劉芳
(新疆和田縣人民醫院 新疆和田 848000)
由于我院是一個縣級醫院,病人來源除了少部分的縣城居民絕大多數是農村的農民階層。所以這就造成了我院醫護人員對醫療服務內容和項目的簡單化。在70、80年代時,我院病歷的書寫主要體現在對一些疾病的簡單記錄,包括問診、查體及現病史的記錄都是2、3行字就描述完畢。而一些實驗室檢查由于條件所限也只能做到必要的常規檢查和一、二項生化檢查。治療、護理等記錄也過簡,病程記錄里不做任何用藥分析及治療目的等。
近90年代以來,我院在貫徹了醫療管理醫療服務的各項政策的同時,狠抓了病歷的書寫內容質量和規范問題。

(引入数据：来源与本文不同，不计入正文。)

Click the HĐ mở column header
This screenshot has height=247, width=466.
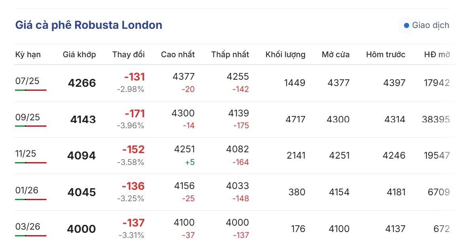coord(437,54)
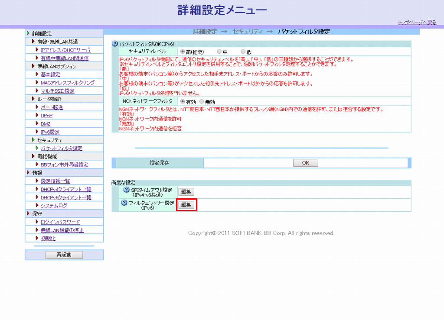Click 編集 for SPIタイムアウト設定

[186, 192]
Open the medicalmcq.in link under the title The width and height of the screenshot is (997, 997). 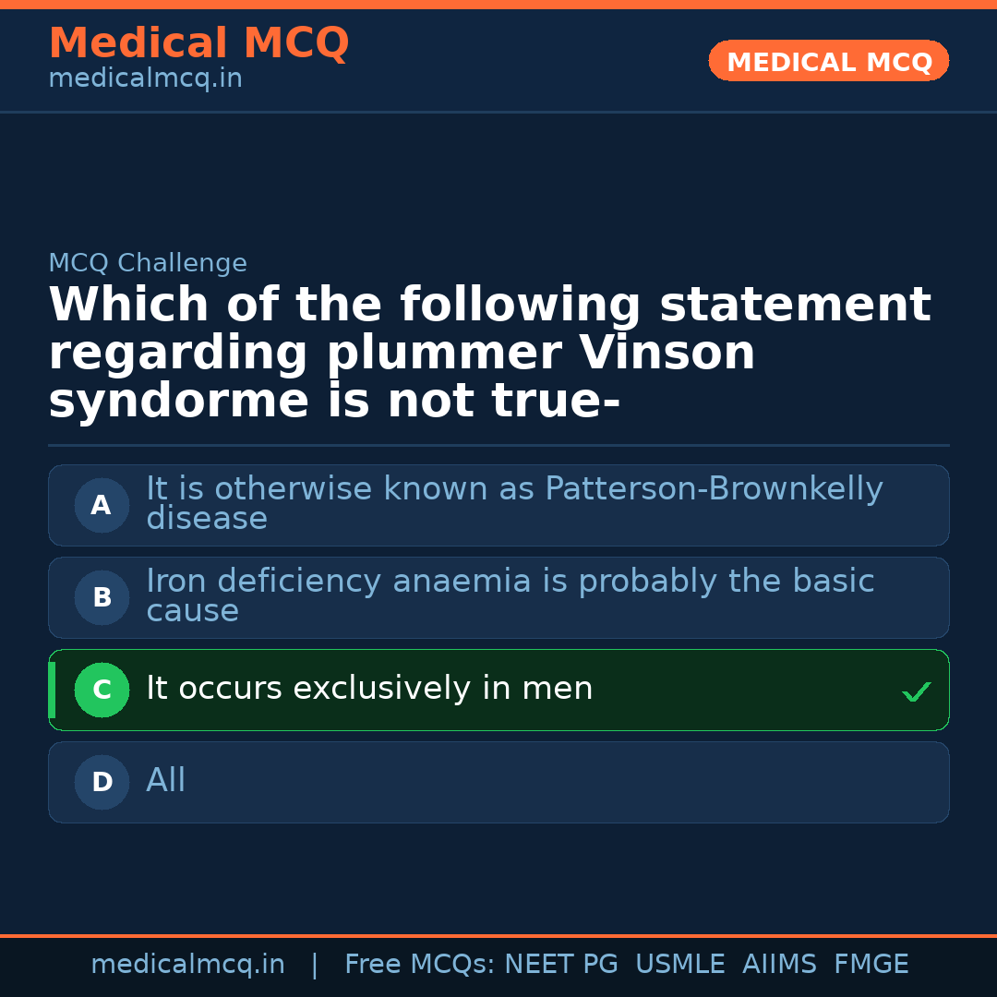click(145, 79)
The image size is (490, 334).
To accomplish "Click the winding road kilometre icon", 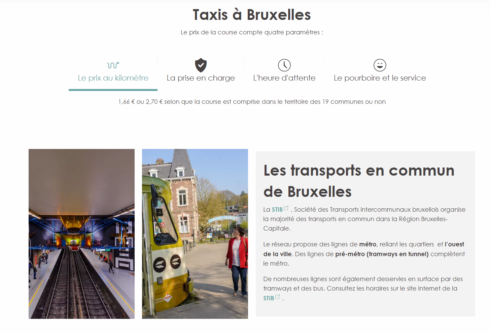I will click(113, 65).
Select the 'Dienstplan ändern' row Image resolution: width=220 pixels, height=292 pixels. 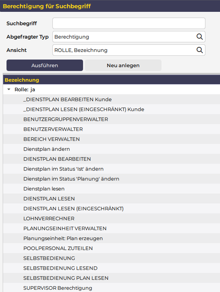(111, 149)
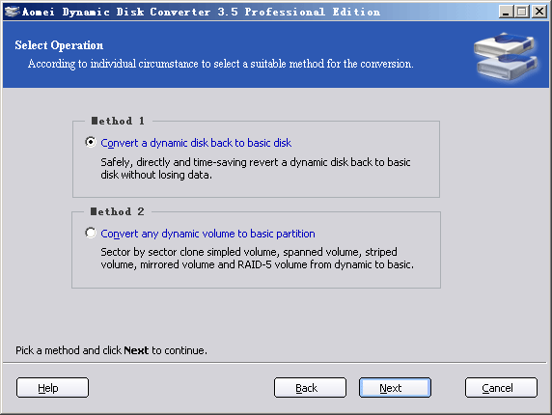Image resolution: width=552 pixels, height=415 pixels.
Task: Close the Dynamic Disk Converter window
Action: 539,12
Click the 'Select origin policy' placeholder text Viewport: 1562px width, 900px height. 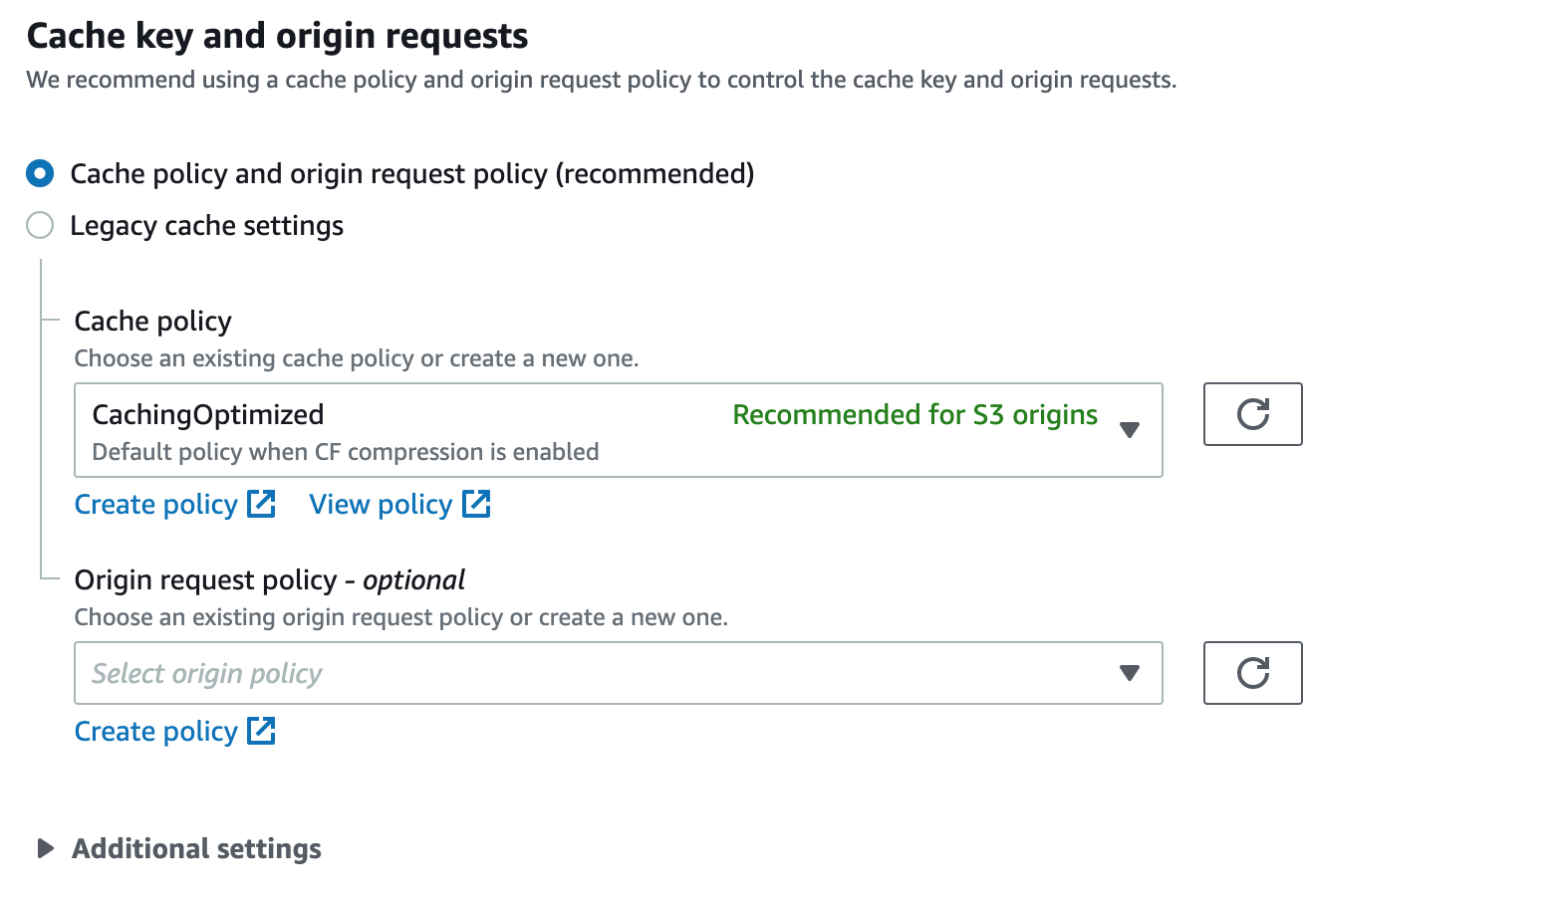pyautogui.click(x=207, y=674)
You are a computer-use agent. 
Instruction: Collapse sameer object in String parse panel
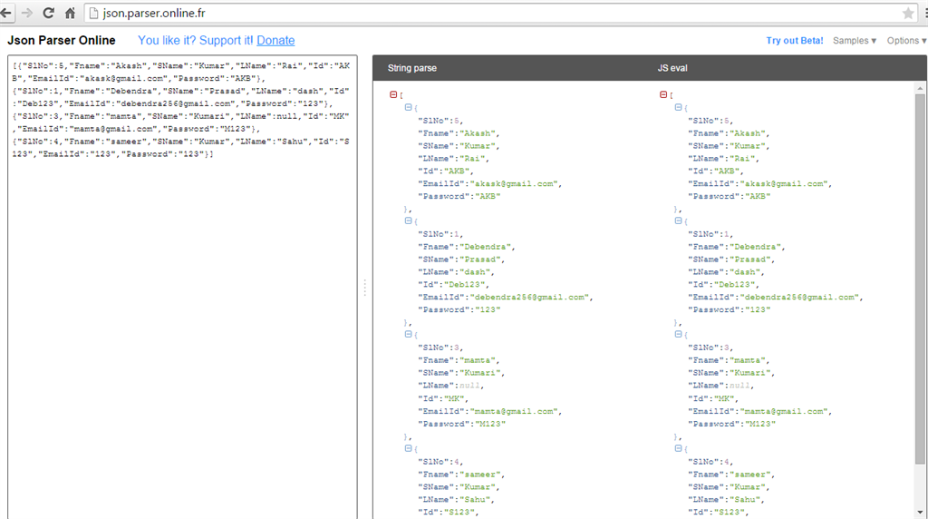pos(409,448)
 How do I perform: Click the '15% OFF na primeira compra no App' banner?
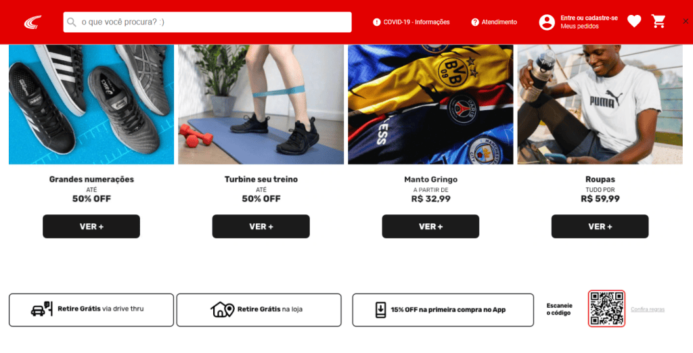click(443, 310)
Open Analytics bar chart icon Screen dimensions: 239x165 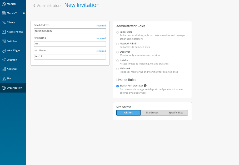coord(4,69)
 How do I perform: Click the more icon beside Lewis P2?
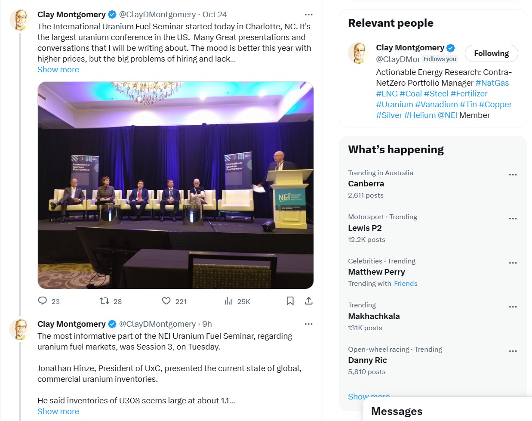[x=513, y=219]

我院特結合上級醫院擬編了《病歷書寫格式及規范要求》一講義,下發給各臨床醫生,要求醫務人員依照《規范》為標準認真書寫病歷。《規范》里詳細要求了醫務人員在病歷書寫中文字、符號及問診、查體、實驗室及X光等器械檢查,診斷、治療、護理等活動的歸納、分析、整理記錄。

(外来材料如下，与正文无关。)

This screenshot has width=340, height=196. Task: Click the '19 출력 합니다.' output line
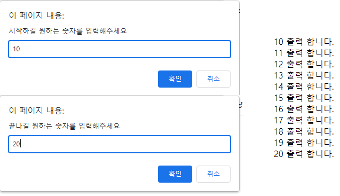(304, 143)
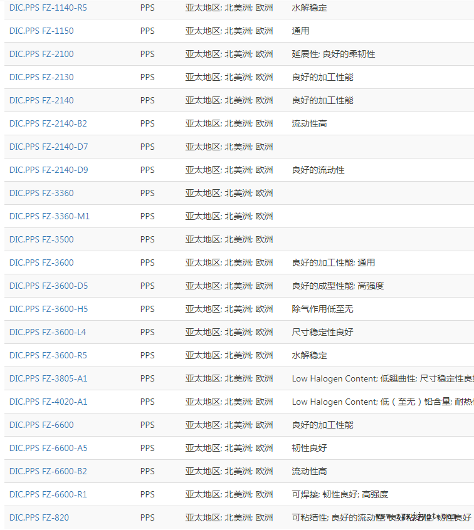Click DIC.PPS FZ-3360-M1 product link

(49, 217)
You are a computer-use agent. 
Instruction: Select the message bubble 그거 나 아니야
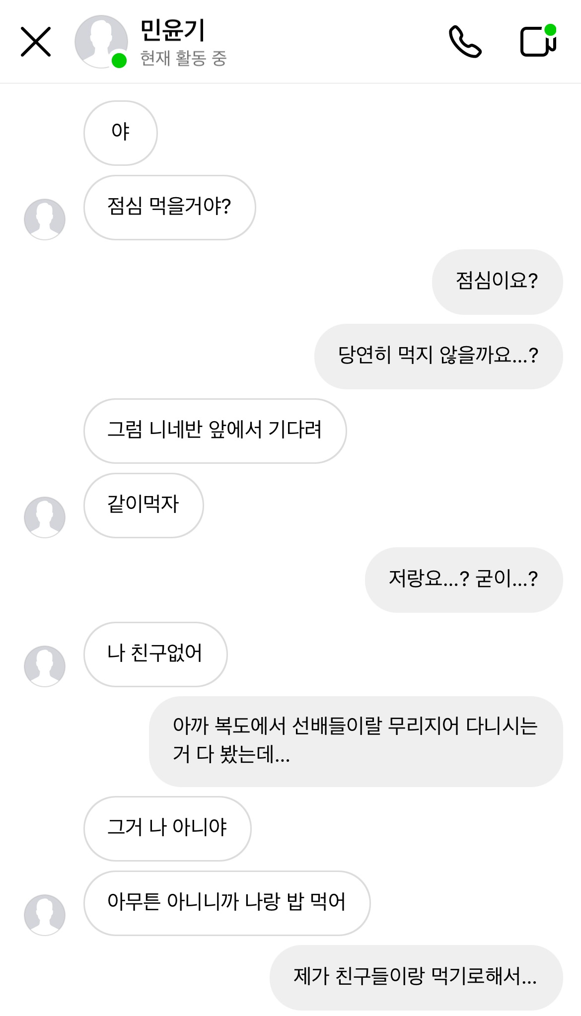(x=167, y=828)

要求病歷書寫真實、完整、整潔,不能出現錯別字,更不能采用刀刮、膠粘、涂黑等方法抹去原來字跡,也不能隨意涂改已記錄內容。各項記錄要詳細記錄年、月、日,首次病程記錄、急診、搶救及死亡記錄、第一次手術記錄等都應注明到時、分為止。病歷首頁必須每項必填,無內容者劃“-”否則填寫“無”。過敏藥物一定要用醒目的紅筆填寫,否則用藍筆“無”。確診診斷一定不能漏填,并注明確診日期。
充分完善二級、三級查房,住院一周內須有二級查房記錄2次,三級查房記錄一次,并注明上級醫師職稱、姓名。病程記錄里必須詳細記錄查體情況及用藥分析。首次病程記錄則要注明診斷依據、鑒別診斷,制訂診療計劃、措施。手術記錄由手術者書寫,由病人或家屬填寫同意書。手術取出的組織標本均需進行病理切片檢查,病理報告應隨輔檢單黏貼在病歷上,并在首頁上填寫病理結果,特殊檢查、治療及用藥必須在病程記錄中記錄。住院1個月的患者須寫階段小結,疑難、死亡病歷須寫疑難、死亡討論記錄,須注明討論時間、地點及參加人員姓名、職稱(職務)等等。
這就使的病歷由一個簡單的記錄,逐步完善為一個全面規范的記錄,它由簡單的原始記錄上升為醫療、科研以及醫療質量、技術水平的一個展現,并且出院后的病歷又由科主任、質管科進行二、三級質控,更加督促和扎實了病歷的質量。
隨著社會體制的不斷完善,人們自我保護意識的逐升。病歷不僅是體現醫院醫療服務質量、技術水平的高低,也是證明醫療行為正確與否的唯一文字證據。這就告誡了醫護人員提高病歷內涵質量顯得格外重要,促進醫患關系,我院著重重申了醫護人員對病人必須進行的一些特殊檢查、特殊治療、手術治療及并發癥愈后狀況應對其履行告知義務,并詳細填寫同意書及簽名,如“特殊檢查同意書、輸血同意書、麻醉同意書、患者授權書、入院72h談話記錄”等,在書寫過程中正確反映了患者知情同意的權力,既充分體現了人性化,又為日后的醫療糾紛提供依據。告知病人入院時病情,將要采取什么措施或醫療治療,會有什么樣的愈后或風險等,盡可能全面客觀地向患者描述實質、詳述利弊關系,增加透明度。當然,同時也要鼓勵、安慰患者,讓患者體會到醫護人員最終目的是為了患者自身的身心健康和根本利益,達到醫患溝通、共識。特別是文字上的記錄不僅透明醫護服務對醫務人員也是法律的自我保護。
并且,這2年病歷在醫療保險及鄉鎮衛生院的樣本教學上也起到了一定的作用。所以我院在貫徹上級部門提出的醫療服務的各項規定外,根據我院所處環境的特殊需要不斷增補、改進了病歷的書寫,既充實了病歷的質量,提高了醫護人員醫療技術服務水平,也使的病歷滿足了當前社會發展的需要,進而達到高科的醫療技術實質性的服務質量有機結合的一個良好開端。
[1] 楊翔宇,鄭琳,劉克新.病歷書寫規范化培訓及體會[J].中國病案,2011(4).